Una oculta analogía

Salvar la ciudad era su destino. Y era necesario que algunas personas se sacrificaran por la comunidad. Así que él estaba predestinado a hacer el trabajo sucio solo.

Llámenlo como quieran. Manlin está bien, si les parece.

Manlin era un muchacho de Frisco muy parecido a muchos muchachos de Frisco. Estudiaba cosas en sus tiempos libres y desempeñaba trabajos ocasionales aquí y allá, en un bar, en una bomba de gasolina, o como taxista supernumerario. Cuando no tenía qué hacer paseaba frente al mar o se estaba quieto en las bancas de los parques pensando cosas o leyendo libros de bolsillo que a veces encontraba en la basura.

Le gustaba la lectura: la ciencia, la historia, las novelas. Por una supervivencia del narcisismo propio de un muchacho que había sido querido más de la cuenta por los suyos (o no querido en absoluto), a veces relacionaba su propia historia con la historia de la ciudad, que conocía: la llegada de los primeros habitantes en los tiempos del auge del oro, los terremotos, los incendios.

Si les parece, digan que fue un jueves de marzo. Pero bien pudo ser un viernes de octubre o cualquier otro día, en enero. Había estado leyendo un librito sobre los descubrimientos de Einstein que compró por centavos a un viejo librero de viejo, y de pronto, como sucede en algunos cerebros débiles o tomados por una fiebre repentina, se le cruzaron los cables en la cabeza, y Manlin, dejemos que se siga llamando de ese modo, comenzó a relacionar el día del nacimiento del sabio alemán con la fecha de su cumpleaños y con la del último terremoto que había desolado la ciudad hasta sus cimientos. Algo que podría llamarse claridad, pero también confusión, lo hizo temblar y sintió un corrientazo en los huesos. Lo más probable, se dijo, haciendo cábalas numerológicas, era que San Francisco sufriera otra catástrofe que lanzaría al océano para siempre esa ciudad adorable hecha pedazos, convertida en un mustio montón de vidrios rotos.

Otro habría pensado en una insinuación diabólica. En cambio, Manlin se sintió sobrecogido por la conciencia de una misión.
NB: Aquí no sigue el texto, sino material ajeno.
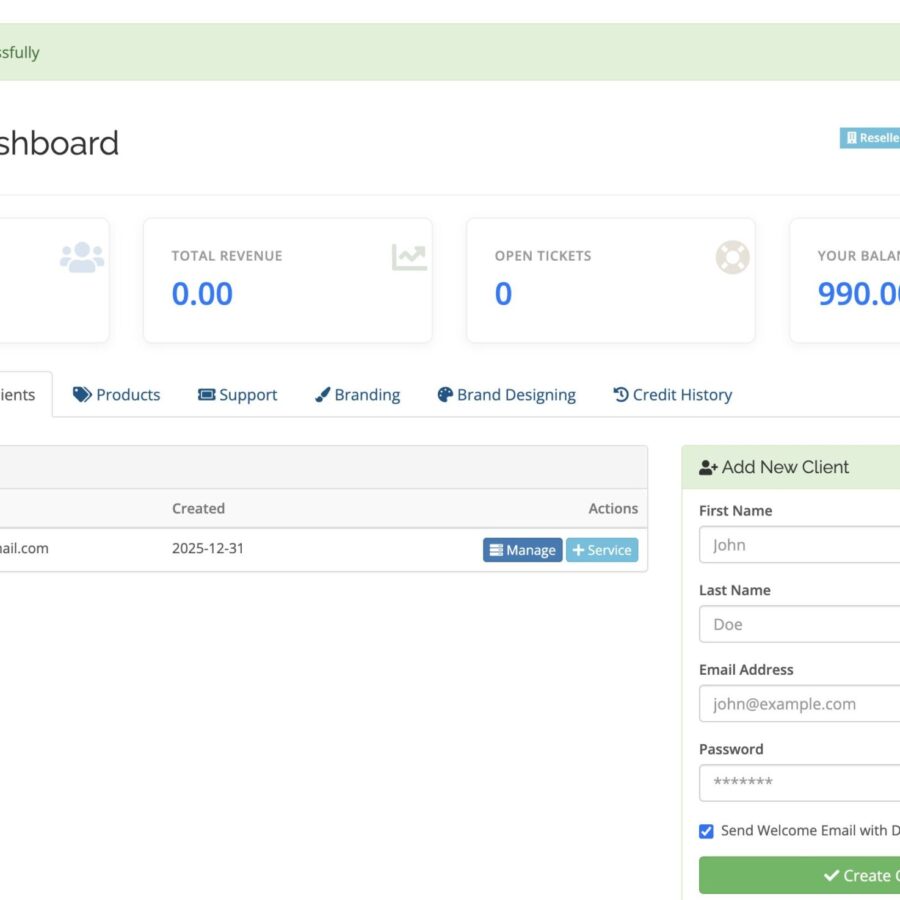The width and height of the screenshot is (900, 900).
Task: Go to the Credit History tab
Action: click(673, 395)
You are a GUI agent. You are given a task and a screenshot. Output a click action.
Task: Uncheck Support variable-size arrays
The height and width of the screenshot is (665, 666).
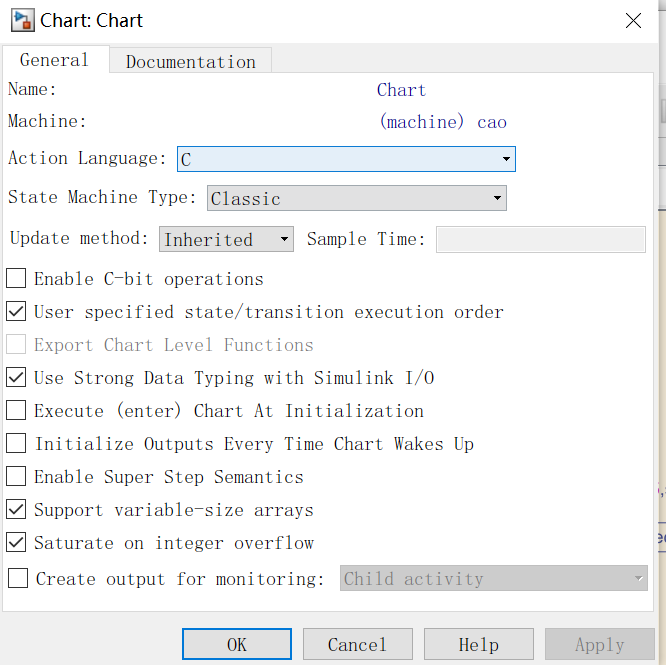click(x=17, y=510)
Salvar la ciudad era su destino. Y estaba obligado a ser valiente y asumirlo como un héroe. Y cómo sería. Juntando nueves y ochos y recombinando abriles de distintos ciclos anuales y las fechas del cumpleaños de Einstein y la del último sismo con el suyo propio le resultó claro como el agua que a veces baja de las heladas montañas que describe en alguna parte Jack Kerouac. Era necesario que algunas personas se sacrificaran por la comunidad. Pero la gente es demasiado egoísta para asumir las tareas esenciales. Así que él estaba predestinado a hacer el trabajo sucio solo.

Y Manlin se entregó a realizar por su cuenta el holocausto necesario. Y comenzó a matar, uno sí, otro no, hombres y mujeres, jóvenes y ancianos, uno sí, seis no, uno no, tres sí, desgraciados que se le cruzaban en el parque o en un callejón cerca del muelle o en la salida hacia el Golden Gate y la luz impecable de Sauzalito. Y muchas personas comenzaron a desaparecer en Frisco.
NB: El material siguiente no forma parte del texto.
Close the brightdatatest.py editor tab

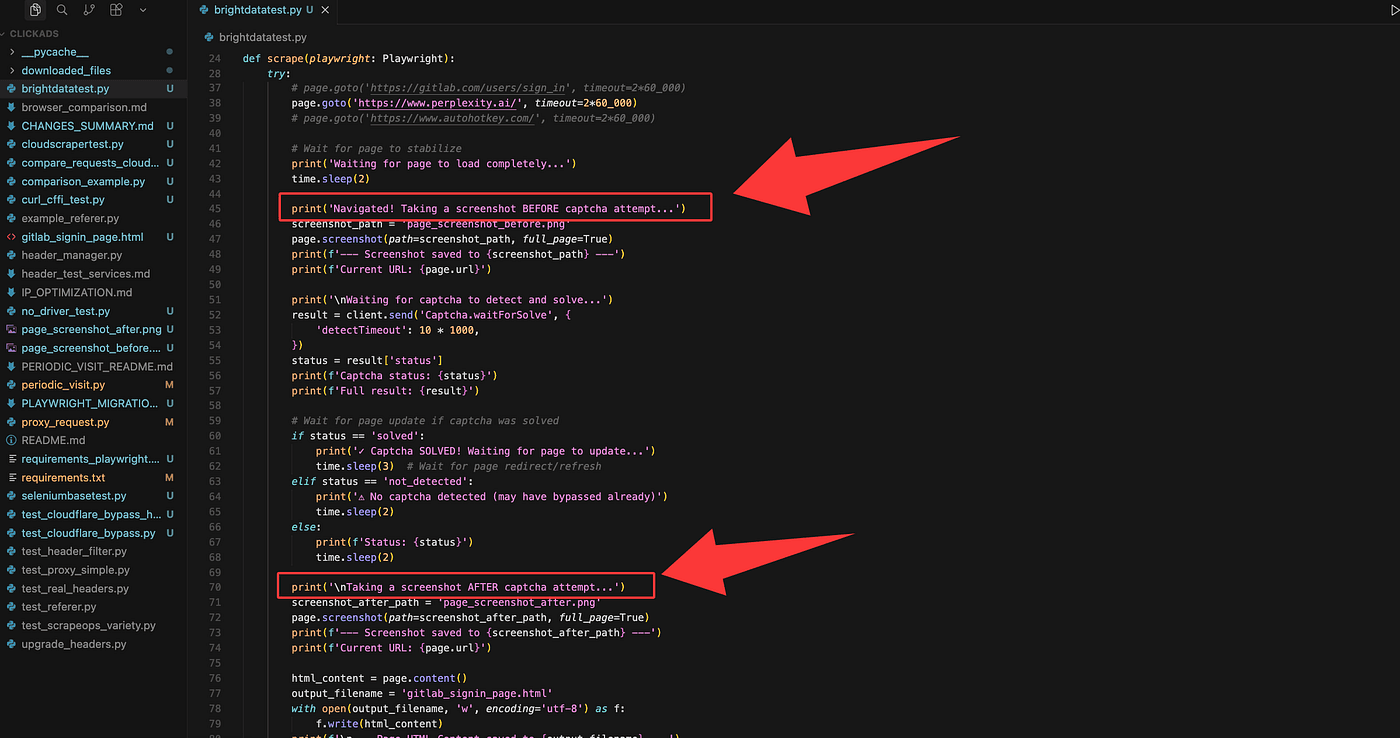(x=326, y=10)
A veces dudaba de su misión redentora. Pero por algún motivo a veces también los transeúntes fatales, por un enigma telepático, se comunicaban con su conciencia más honda por medio de vibraciones y se ofrecían como corderos y le pedían que los convirtiera en víctimas propiciatorias. Lo que contaba era la salvación de la ciudad amenazada. O eso le explicó Manlin a la policía después.

Porque, claro, la policía norteamericana, que a veces funciona mejor que la nuestra, le echó mano. Y como sucede en los países más serios que el nuestro, los fiscales y los jueces no le propusieron que fuera al Senado, un canal de televisión, ni el derecho a hacer la pedagogía que le explicara al mundo la marrulla de sus racionalizaciones absurdas. Y lo puso en un hospital para enfermos mentales hasta hoy.

Pero no sé por qué les estoy contando esto. Tal vez también a mí se me están traslapando unas historias sobre las otras.